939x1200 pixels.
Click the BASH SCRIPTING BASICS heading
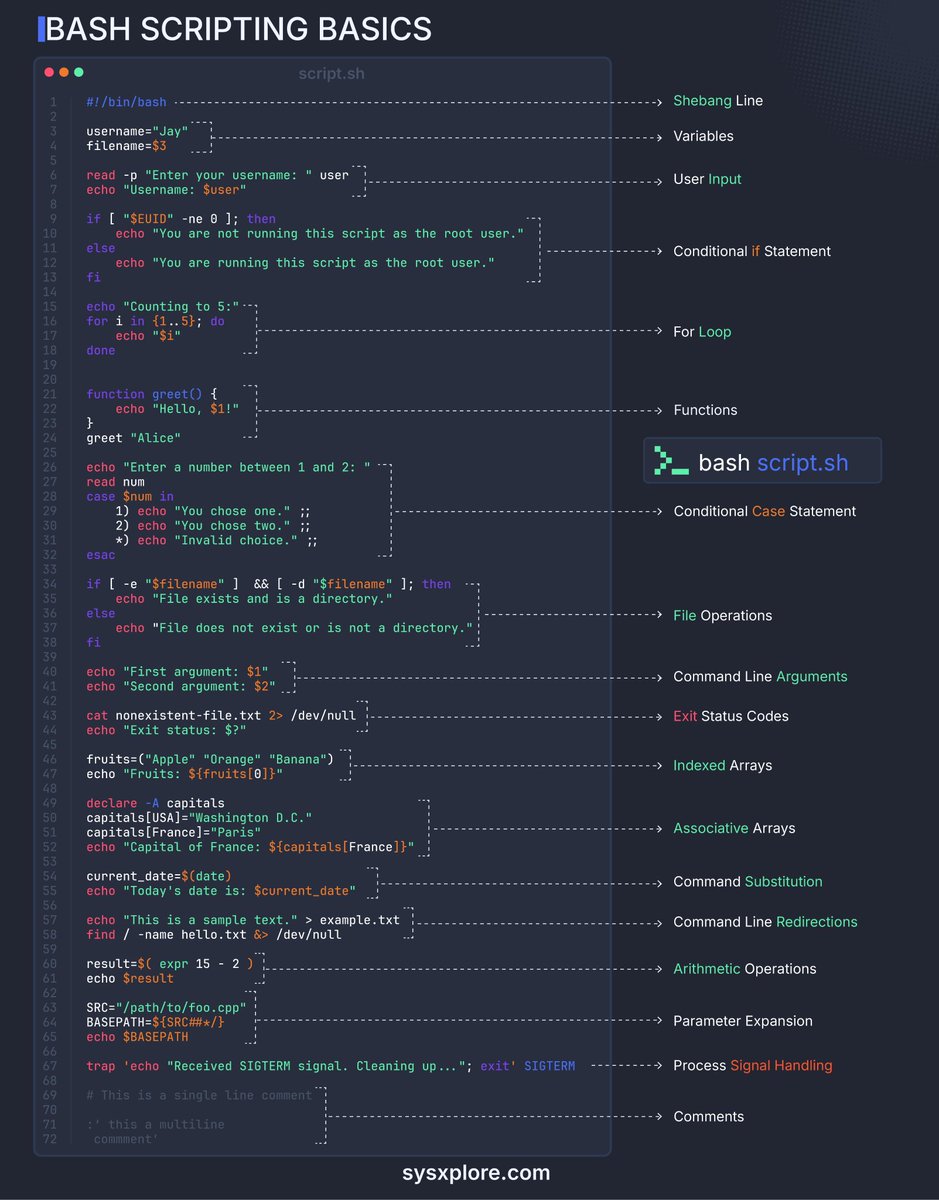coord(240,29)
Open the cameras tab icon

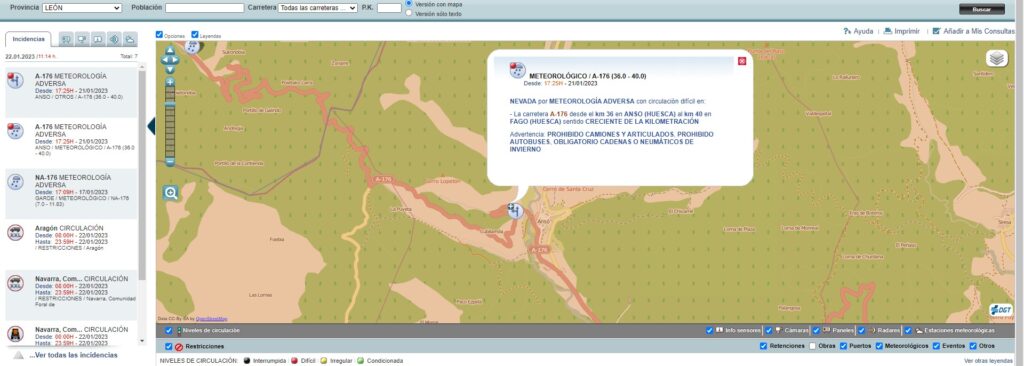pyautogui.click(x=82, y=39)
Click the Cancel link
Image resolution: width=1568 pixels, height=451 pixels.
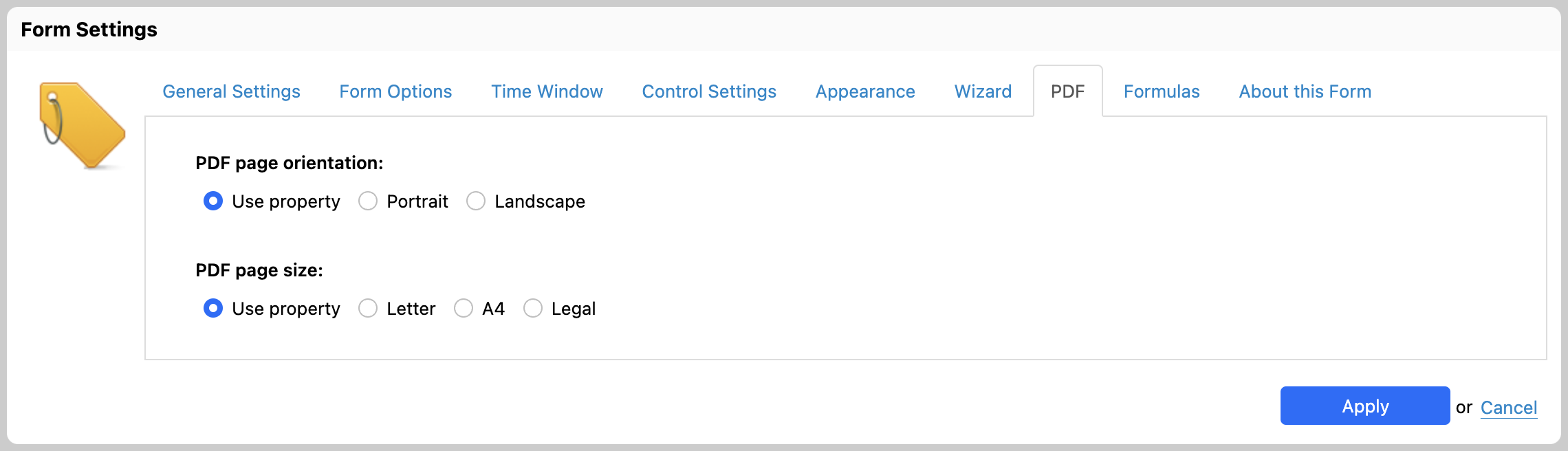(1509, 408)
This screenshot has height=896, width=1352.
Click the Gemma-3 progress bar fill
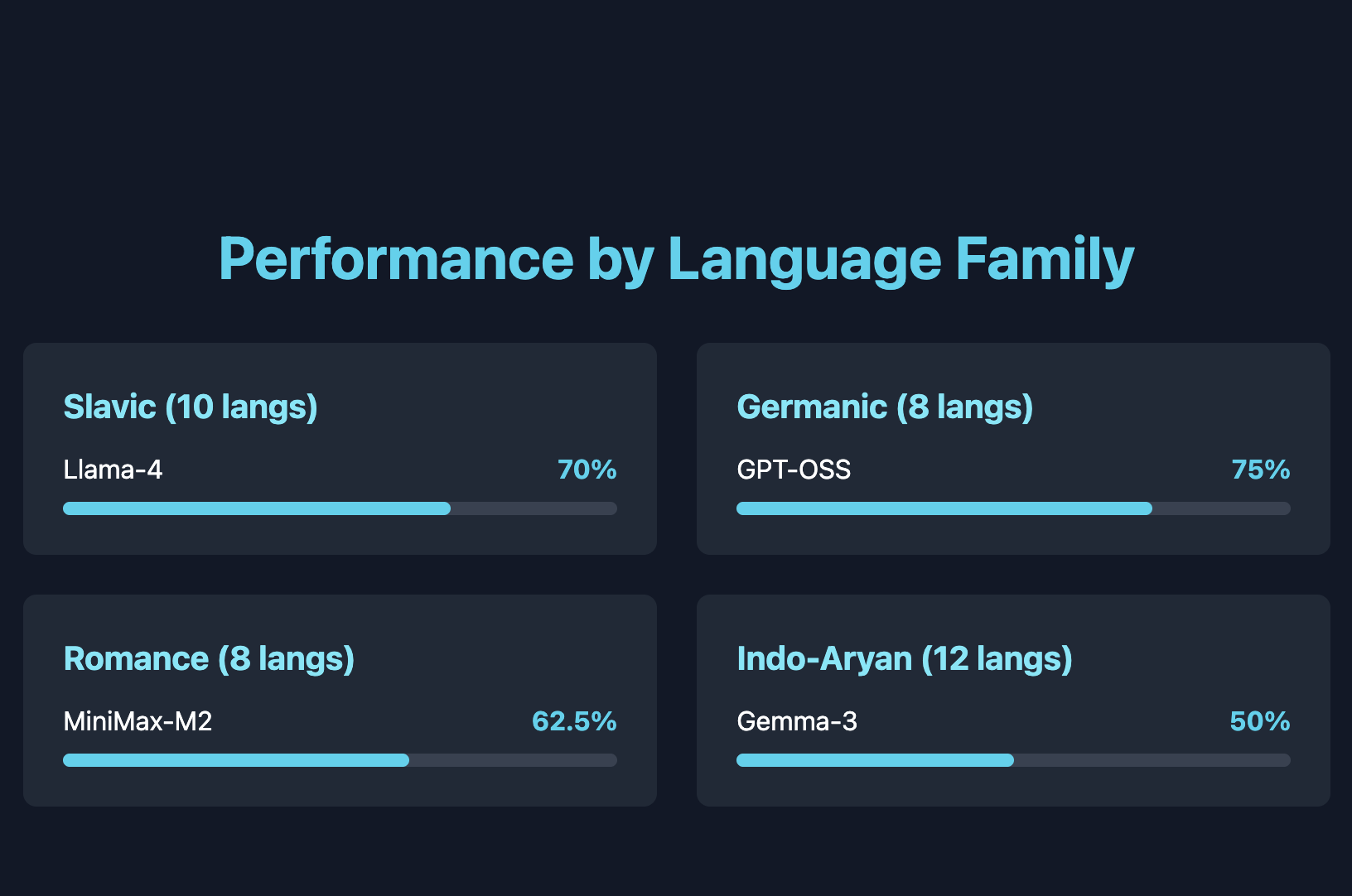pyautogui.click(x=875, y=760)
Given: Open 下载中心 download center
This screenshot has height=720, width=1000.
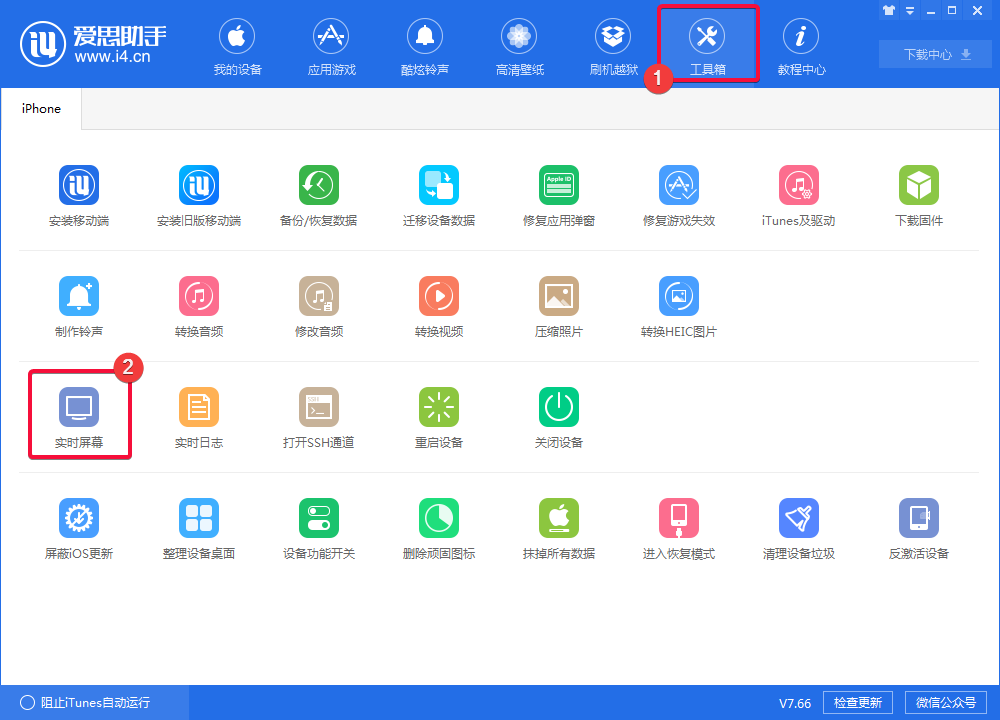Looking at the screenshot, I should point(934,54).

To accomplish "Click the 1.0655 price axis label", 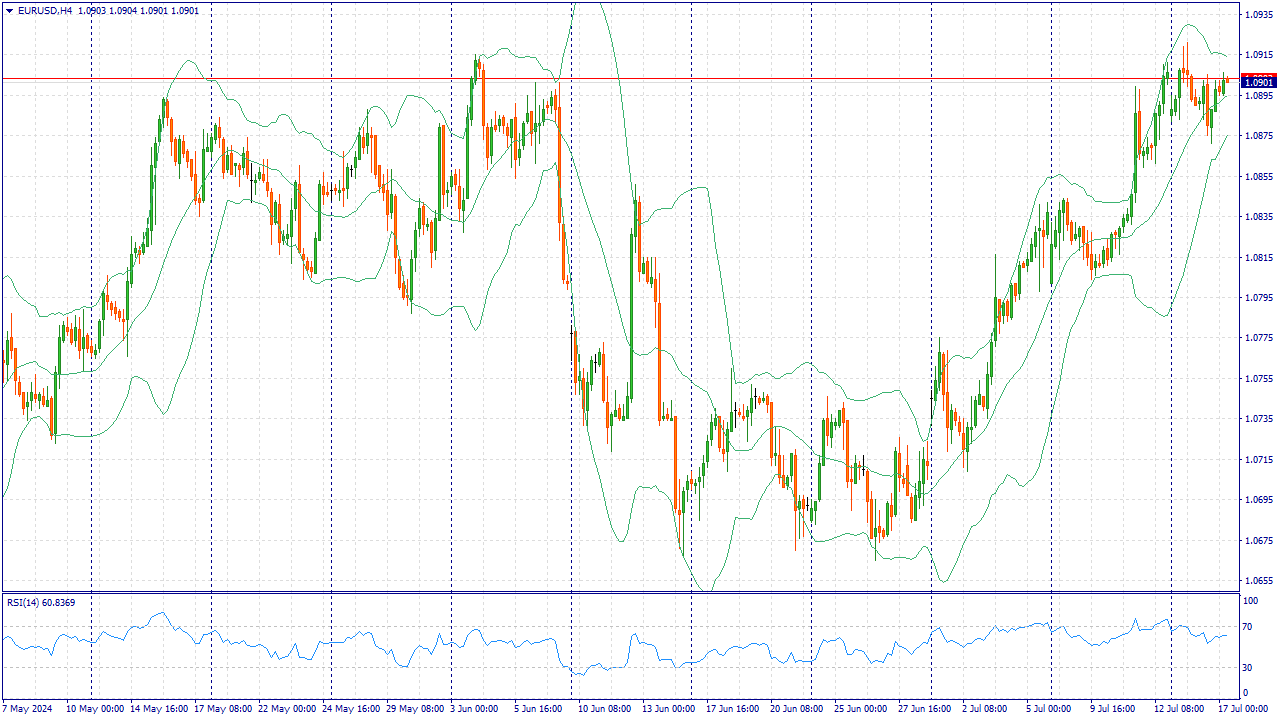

·····

Print each line from the one containing "Click the BASH SCRIPTING BASICS heading" through the last line of the listing, both included, exactly and with no pictures.

Click the BASH SCRIPTING BASICS heading
coord(240,29)
Open the cameras tab icon

pyautogui.click(x=82, y=39)
Click the Cancel link
Image resolution: width=1568 pixels, height=451 pixels.
(1509, 408)
This screenshot has height=896, width=1352.
Click the Gemma-3 progress bar fill
pyautogui.click(x=875, y=760)
Given: Open 下载中心 download center
This screenshot has height=720, width=1000.
Looking at the screenshot, I should point(934,54).

To accomplish "Click the 1.0655 price axis label", 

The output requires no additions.